Eine auf Werterhaltung ausgerichtete Wohnbauinvestition unter nicht-kapitalistischer Randbedingung würde dagegen ganz anders verlaufen. Lassen wir die Inflationssteuer (↑ 260) wegfallen, die der Geldbesitzer auf den Kreditnehmer abwälzen kann, dann stünde der zu zahlende Zins bereits 4 bis 5 % niedriger. Bewerten wir das Kreditrisiko von wertstabilen Objekten mit Tendenz gegen Null, dann stünde auch der Risikoanteil des Zinses gegen Null, und übrig bliebe nur eine Gebühr für die notariell gesicherte Transaktion sowie eine Entschädigung für die aufgegebene Liquidität (= Entscheidungsfreiheit) des Geldgebers. Sagen wir, der Zins stünde bei 2 % = einem Viertel des oben Genannten, dann müßte der Kredit lediglich mit monatlich 416 DM Zins bedient werden (plus Tilgung). Jede Person würde entweder selber bauen oder die entsprechend niedrigen Mieten zahlen können.

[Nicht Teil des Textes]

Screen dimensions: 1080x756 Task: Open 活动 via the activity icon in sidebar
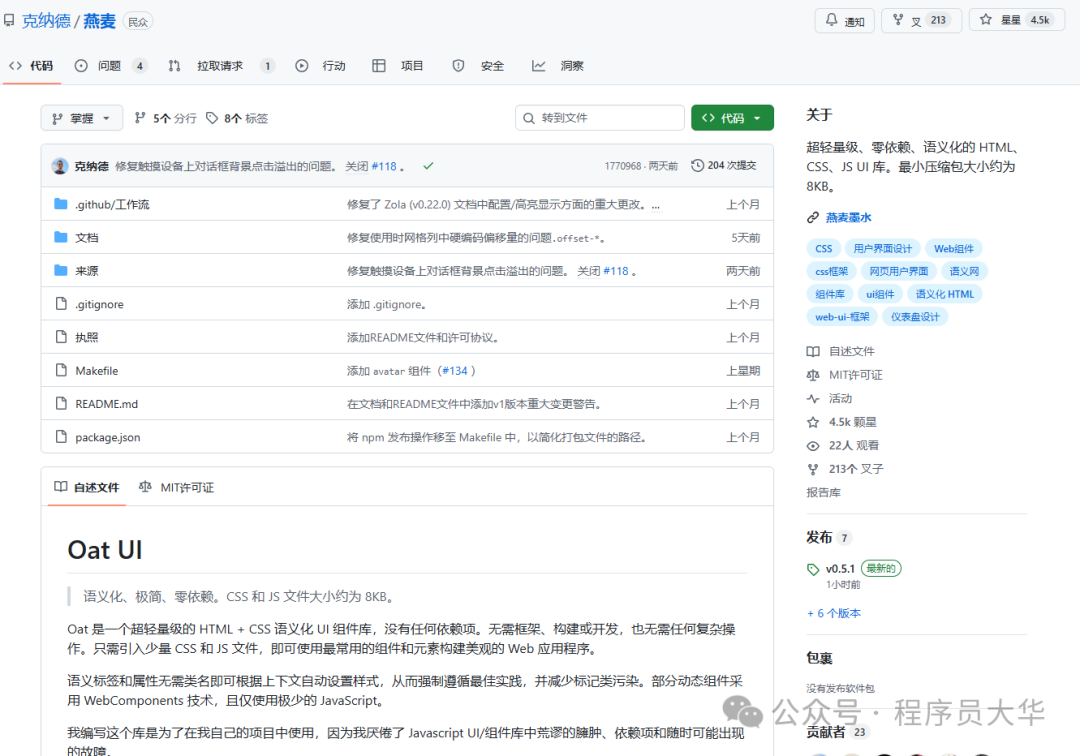pyautogui.click(x=813, y=398)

Doch die Dinge stehen anders und tendieren in Richtung eines anders dominierten Gleichgewichtspunktes, der die einzelne Existenz bedrohen oder über Gebühr belasten würde, könnte die Gesellschaft ihn nicht mit Reparaturmaßnahmen sozialpolitisch entschärfen.

Betrachten wir nun den eigentlich relevanten Preismechanismus, der unter der Randbedingung herrschender »Wohnungsnot« wirkt und das politisch eingestellte Mietpreisniveau auf das Niveau eines von der Neoklassik erwünschten Profitäquivalentes[482] treibt.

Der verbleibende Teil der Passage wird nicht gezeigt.